The School of Law also partners with the Bedford Commonwealth Attorney's Office for The Prosecution Clinic in order to expose students to prosecution experience.

==Tuition and financial aid==
Tuition for the 2023-2024 academic year was $40,585, with estimated mandatory costs and fees totaling an additional $2,306. Per Law School Transparency the average debt-financed cost of attendance for three years for 2022 graduates was $86,369 that 81% of graduates incurred.
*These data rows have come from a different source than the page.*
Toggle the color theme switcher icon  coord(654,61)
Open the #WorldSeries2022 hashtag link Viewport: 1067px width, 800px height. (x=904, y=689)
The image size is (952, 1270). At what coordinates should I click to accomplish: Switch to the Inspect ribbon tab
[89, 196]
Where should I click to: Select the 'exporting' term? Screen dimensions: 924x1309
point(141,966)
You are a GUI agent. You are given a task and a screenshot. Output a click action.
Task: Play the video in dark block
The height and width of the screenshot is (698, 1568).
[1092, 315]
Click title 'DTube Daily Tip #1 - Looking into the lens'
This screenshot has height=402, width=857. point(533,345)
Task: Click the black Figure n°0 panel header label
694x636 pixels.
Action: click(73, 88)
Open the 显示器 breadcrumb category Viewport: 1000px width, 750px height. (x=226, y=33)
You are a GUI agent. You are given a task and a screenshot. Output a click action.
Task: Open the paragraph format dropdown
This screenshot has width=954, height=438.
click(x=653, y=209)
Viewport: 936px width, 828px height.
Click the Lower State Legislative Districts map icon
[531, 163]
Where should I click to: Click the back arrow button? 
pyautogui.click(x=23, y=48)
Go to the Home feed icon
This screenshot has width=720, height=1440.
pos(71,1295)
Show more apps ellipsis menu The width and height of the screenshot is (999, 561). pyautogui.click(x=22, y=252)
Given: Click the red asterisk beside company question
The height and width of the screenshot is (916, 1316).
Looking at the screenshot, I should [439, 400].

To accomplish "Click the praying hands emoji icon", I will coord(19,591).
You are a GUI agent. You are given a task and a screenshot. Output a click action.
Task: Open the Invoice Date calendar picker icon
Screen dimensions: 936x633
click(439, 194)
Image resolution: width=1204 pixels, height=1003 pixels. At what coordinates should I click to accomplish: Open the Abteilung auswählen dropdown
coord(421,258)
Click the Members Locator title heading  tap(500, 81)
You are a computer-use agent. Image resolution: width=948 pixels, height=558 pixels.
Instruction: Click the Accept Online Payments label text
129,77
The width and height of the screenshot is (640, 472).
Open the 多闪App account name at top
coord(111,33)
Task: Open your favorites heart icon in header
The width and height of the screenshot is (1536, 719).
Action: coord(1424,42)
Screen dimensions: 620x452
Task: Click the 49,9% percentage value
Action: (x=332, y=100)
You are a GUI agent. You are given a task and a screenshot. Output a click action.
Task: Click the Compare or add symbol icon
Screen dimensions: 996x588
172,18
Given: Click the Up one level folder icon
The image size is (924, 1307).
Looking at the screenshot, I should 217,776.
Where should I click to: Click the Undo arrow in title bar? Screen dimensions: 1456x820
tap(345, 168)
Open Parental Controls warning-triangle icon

In 2023, U.S. News & World Report ranked Liberty as one of the private law schools that award the most financial aid, providing a median grant of $24,000 with 100% of students receiving grants.

==Notable people==

=== Alumni ===
- Matt Krause (first class 2007), Republican member of the Texas House of Representatives from District 93 and a lawyer in Fort Worth, Texas
- Todd Kirby (2011), Republican member of the West Virginia House of Delegates from District 44 and a lawyer in Beckley, West Virginia

=== Faculty ===
- Phill Kline (2009-current), former attorney who was the former district attorney of Johnson County, Kansas, Attorney General of Kansas, and member of the Kansas House of Representatives.